SAN FRANCISCO–It’s an honorable profession, plumbing. Plumbers, they make a nice living.
No, not those plumbers; I write of banking plumbers.
One of the themes from Day One of Bank Innovation 2012 was the idea that banks can increasingly provide the “plumbing” for more adventurous financial services ventures. There’s something to this.
We have noted that many a startup runs off the back office of more established banks. One is PerkStreet Financial, the founder of which, Dan O’Malley, participated in a panel discussion at Bank Innovation yesterday. Heck, wholesale banking has been around for a long time. Yet, the “Intel Inside” notion of banking rarely gets discussed. It did yesterday, and I was struck by the wide-ranging implications. Iker Marcaide, founder of Peer Transfer and someone I think highly of, pointed out that banks have increasing opportunities to provide that financial plumbing, as startups blossom. Peer Transfer itself works with many banks to facilitate its international cash transfer business. Even Todd Sandler at ING Direct said during his panel discussion that ING Direct doesn’t consider itself a bank, but a marketing and technology company. In other words, and I am paraphrasing here, the banking part is just plumbing.

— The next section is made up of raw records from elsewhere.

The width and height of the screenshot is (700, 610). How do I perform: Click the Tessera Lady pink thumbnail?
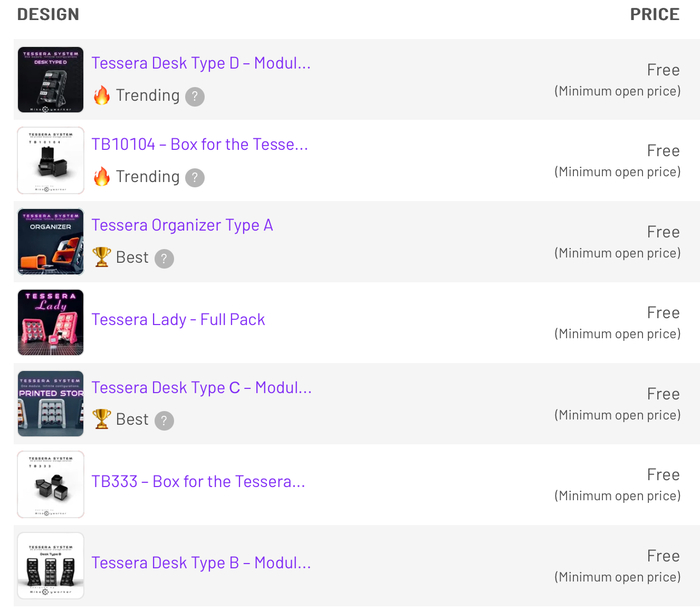tap(51, 322)
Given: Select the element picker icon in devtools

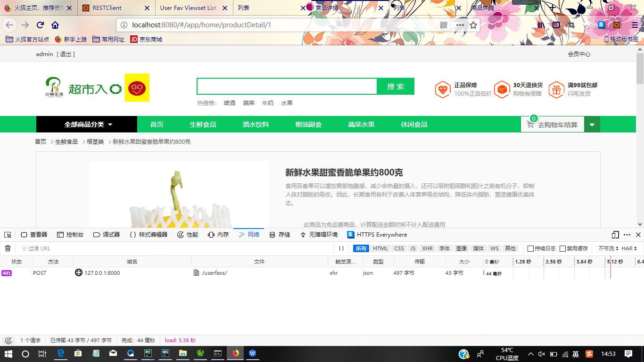Looking at the screenshot, I should coord(7,234).
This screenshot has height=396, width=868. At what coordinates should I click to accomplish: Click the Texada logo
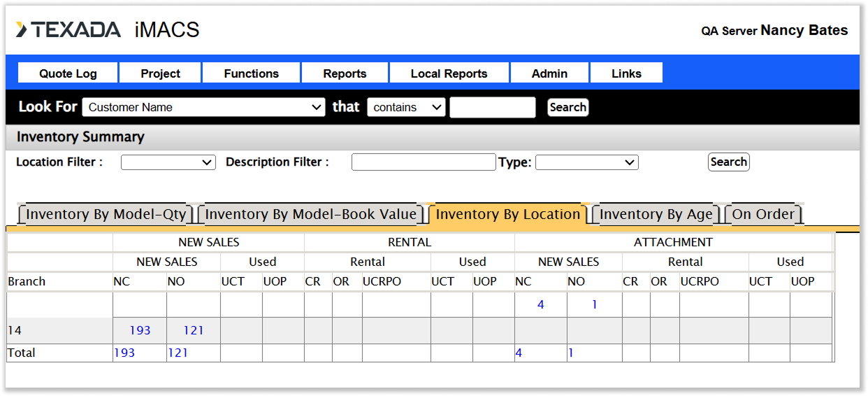tap(68, 29)
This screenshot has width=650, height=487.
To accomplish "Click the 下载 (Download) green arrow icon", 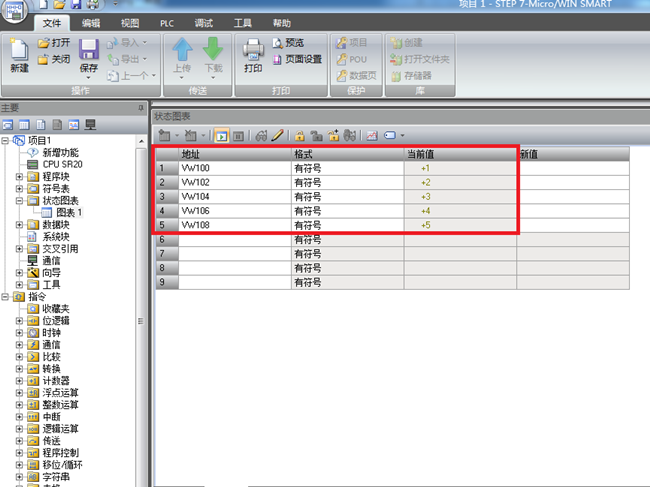I will [x=213, y=54].
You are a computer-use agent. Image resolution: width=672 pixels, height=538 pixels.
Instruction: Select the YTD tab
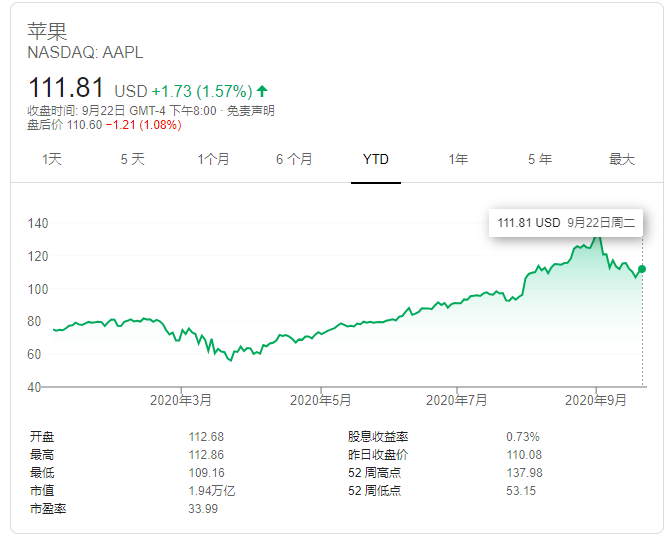pos(376,159)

This notion of core banking services plays into another theme at the conference, and that is the necessity to simplify banking. ING Direct has but seven products. Most banks have many more, with the largest banks offering well over 100 products. No one sales person can know so many products, which is why large banks are little more than conglomerations of product verticals.
Making product sets and products, for that matter, simple is not easy. At Simple, company officials have responded to more than 20,000 emails from consumers to try to better understand their wants and needs. That’s respond as in personally, one at a time, said Josh Reich, a Simple founder. Reich said Simple holds “email parties” on occasion to crank through emails while the Simple team shares pizza. I doubt the pizzas offer much consolation for the herculean effort that Simple goes through to better understand consumers.
If I had to sum up Day One, it would be as follows: innovation takes a lot of hard, painstaking, gut-wrenching work. I spent time with Shawn Budde, one of the founders of ZestCash, about the evolutionary process at the startup, which provides payday loans. The founders of ZestCash repeatedly ask each other extremely hard questions about their business. And they don’t always agree, but it’s the only way to force a startup to evolve, Budde said.
Much more to come today on Day Two of Bank Innovation 2012. The evolution, I expect, will continue.
You win the beer, Tim. Click here.
JJ you are on target!
The plumbing works best when the bankers can voluntarily unite for a common purpose.
Three Examples – Visa and MasterCard
Back office card processing shared by four large East Coast banks (eventually sold to Visa)
Network Exchange (now known as MOST) for interbank ATM usage and regional POS. This one took a lot of hard work to sooth the battered egos of the major banks in the Washington, DC area that did not want to admit that “it was not their idea” but they quickly jumped on when it was working well.
In today’s world, that “plumbing” could be provided by a third party or be put together by a small group of the 50+ banks not in the top 10.
With regard to ZestCash and Payday loans – if they cannot provide it at an interest rate that any bank financial planner would say in writing would be reasonable and suitable, then they are doing a dis-service to the banking industry. Already the OCC alone has received over 14000 comment letters on the issue. If banks want to assure that Dodd-Frank is not relaxed, this one product will certainly be used to show that bankers cannot be trusted and do not care for the public.